By Ken Harrison
Oceanside CA— By having to stop his campaign this week, Oceanside City Councilman Jerry Kern lost his chance to represent the 76th Assembly District in Sacramento. But he also lost something else in this election season. 39 pounds. It’s the deal he made with his wife, Blake, to support his seeking higher office.
Weight loss aside, in a political shake up move announced last week on Carl Demaio’s afternoon talk show on AM 600 KOGO, incumbent Assemblyman Rocky Chavez (R-Oceanside), a declared candidate for U.S. Senate, announced he was withdrawing from the statewide race, and will instead run for re-election for his current office in the 76th District.
“He called me 45 minutes before he went on the air,” Kern told the Reader. “I was disappointed of course, the time and effort that had already gone in the campaign.”
Kern withdrew officially on February 17, with a letter mailed to his supporters, knowing he really didn’t have a chance against incumbent, now candidate Chavez, and former Governor Pete Wilson’s stepson, Phil Graham.
With no declared Democrat candidate, and without Chavez’s candidacy, both Kern and Graham would have been able to by-pass June’s open primary where the top two finishers – sans party affiliation – go into November’s general election. Kern says he felt confident he would have received the Republican Party’s central committee’s endorsement over Graham. “I know I had 31 of the 50 committee member’s support,” said Kern.
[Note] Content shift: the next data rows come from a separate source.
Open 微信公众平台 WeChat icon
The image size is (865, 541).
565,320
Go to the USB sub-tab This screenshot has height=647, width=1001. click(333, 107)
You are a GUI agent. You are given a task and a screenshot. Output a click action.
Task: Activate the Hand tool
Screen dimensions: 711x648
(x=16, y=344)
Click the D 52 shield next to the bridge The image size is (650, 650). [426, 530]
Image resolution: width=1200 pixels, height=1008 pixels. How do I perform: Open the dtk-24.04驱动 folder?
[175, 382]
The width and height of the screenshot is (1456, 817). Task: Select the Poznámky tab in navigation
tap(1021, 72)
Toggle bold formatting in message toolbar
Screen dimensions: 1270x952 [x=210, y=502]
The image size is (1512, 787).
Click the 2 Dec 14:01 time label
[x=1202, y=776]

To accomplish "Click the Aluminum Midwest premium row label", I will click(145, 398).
“I was running so that North County would have a true conservative Republican in Sacramento,” said Kern. Neither Chavez nor Graham will need local campaign money to run their campaigns, claims Kern. “Its all coming through, and being directed by Sacramento,” he said.
Graham, a political unknown, had raised twice as much money as Kern, prior to Chavez’s announcement. Kern has offered to return the $138,000 he collected from campaign donors. So for none have asked for it back.
Kern will be staying out of the fray. He will not endorse either candidate. “Unfortunately Sacramento will be represented in North County, but North County will not be represented in Sacramento, ” he said.
Now that he’s not running for Assembly, Kern is continuing his work as the local cheerleader for House Resolution #3643; a bill in Washington that would allow a quicker move of San Onofre’s nuclear waste to existing facilities in eastern New Mexico and west Texas, rather than wait possibly decades for Nevada’s proposed Yucca Mountain depository to pass years of hurdles. In the last few weeks he’s lobbied for, and received support from the cities of Encinitas and Laguna Woods.
Kern says he sincerely doubts he will run for reelection to the Oceanside council in 2018. “You stay around here long enough and you start feeling like the city depends on you. This city survived for 125 years before I got here, and it will continue long after I’m gone.”
Of the weight loss, he’s added back seven pounds recently. “I try to go to the gym three times a week, but this is the worst job to try lose weight; sitting all day or people always wanting to take you to lunch,” he said as he rushed off to lunch with the NAACP to work on adding new educational signage to the city’s Mesa Drive, ceremonially dubbed Rev. Martin Luther King Way.